Business Loan Markets

Joseph G. Haubrich and Saeed Zaman

The Federal Reserve Board’s January 2008 survey of senior loan officers (covering the months of October 2007 through December 2007) found considerable tightening of credit standards for commercial and industrial loans since the last survey. About one-third of all domestic banks and two-thirds of all foreign banks surveyed reported having tightened standards for these types of loans for small as well as large and medium-sized firms. The remaining fraction of banks reported little change. The reasons cited for tightening included a less favorable economic outlook, a reduced tolerance for risk, and worsening of industry-specific problems. A large fraction of domestic and foreign banks increased the cost of credit lines and the premiums charged on loans to riskier borrowers. About two-fifths of the domestic banks and nearly eight-tenths of the foreign banks surveyed raised lending spreads (loan rates over the cost of funds).

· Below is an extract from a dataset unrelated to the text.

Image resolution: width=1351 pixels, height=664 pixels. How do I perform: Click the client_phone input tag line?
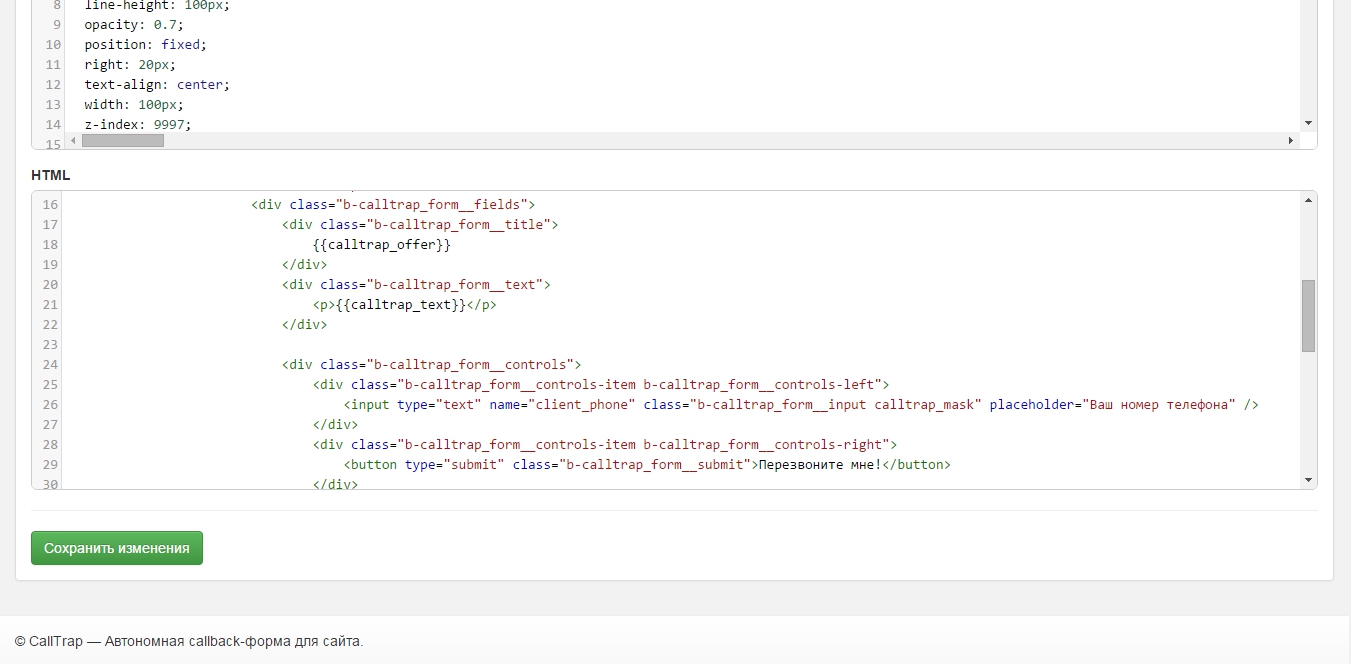tap(800, 404)
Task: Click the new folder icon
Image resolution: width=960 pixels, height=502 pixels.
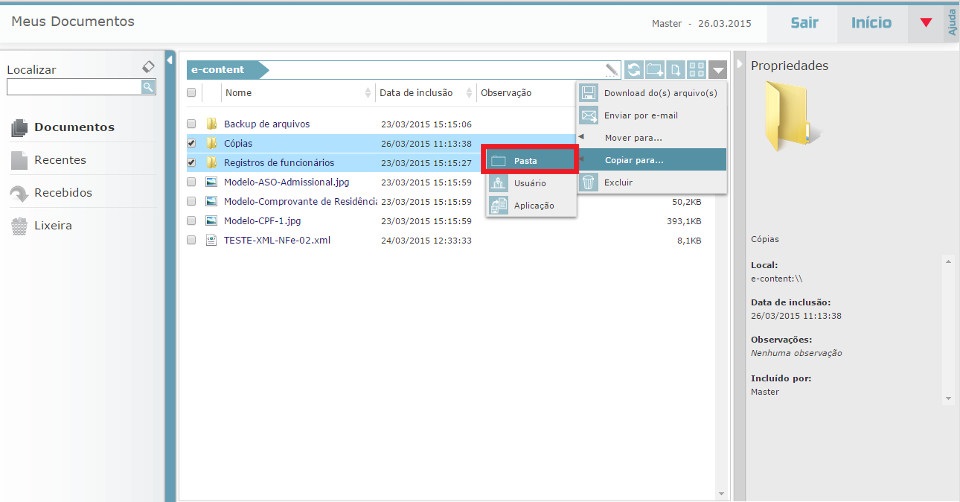Action: (655, 70)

Demand for commercial and industrial loans continued to weaken over the period surveyed, though the fraction of large domestic banks reporting weaker demand is relatively unchanged from the previous survey. About 35 percent of small domestic banks and 40 percent of foreign banks reported weaker demand. Those who reported weaker demand cited decreased investment in inventories, plants and equipment, and a decrease in customers’ need to finance mergers and acquisitions as reasons.

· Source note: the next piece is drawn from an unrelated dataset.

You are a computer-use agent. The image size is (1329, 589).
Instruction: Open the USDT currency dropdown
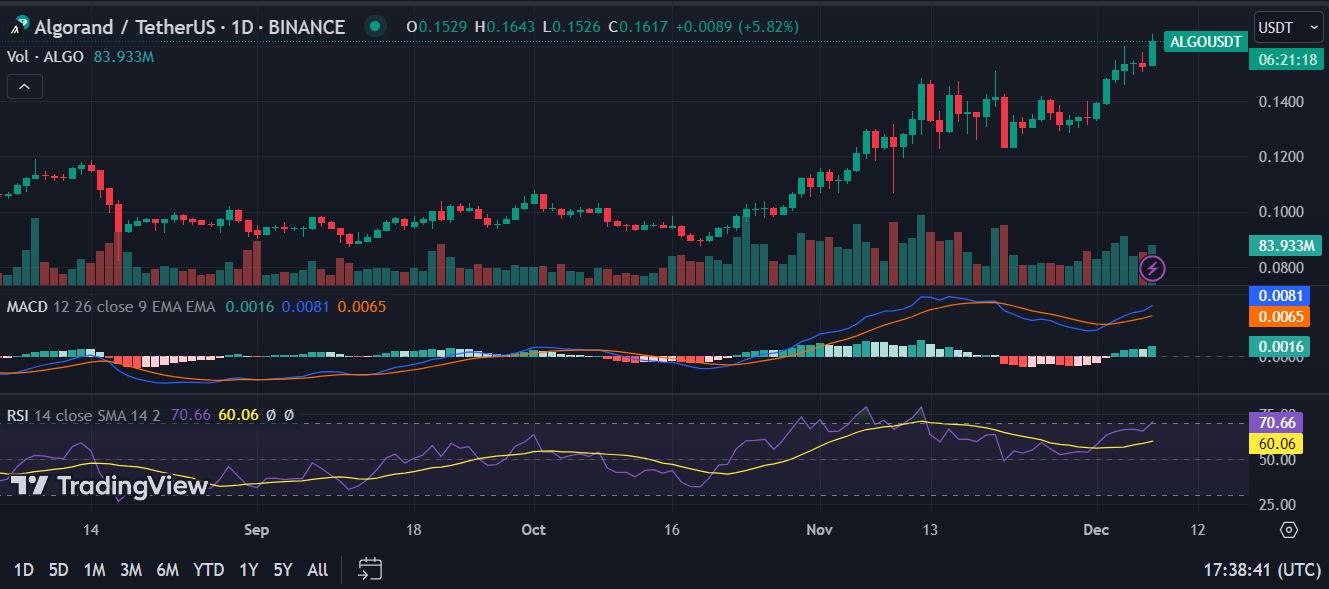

Bank balance sheets have yet to reflect the decline in businesses’ appetite for bank loans in the face of tightening credit standards. The $90 billion increase in bank and thrift holdings of business loans in the third quarter of 2007 is one of the biggest quarterly increases ever, and it marks the fourteenth consecutive quarterly increase in the bank and thrift holdings of commercial and industrial loans. The sharp reversal in the trend of quarterly declines in commercial and industrial loan balances on the books of FDIC-insured institutions prior to the second quarter of 2004 is still going strong.

The utilization rate of business loan commitments (draw downs on prearranged credit lines extended by banks to commercial and industrial borrowers) held at 36.53 percent of total commitments. It held steady despite the fact that recent financial turmoil has made access to capital markets more difficult, which suggests the possibility of lower demand by borrowers.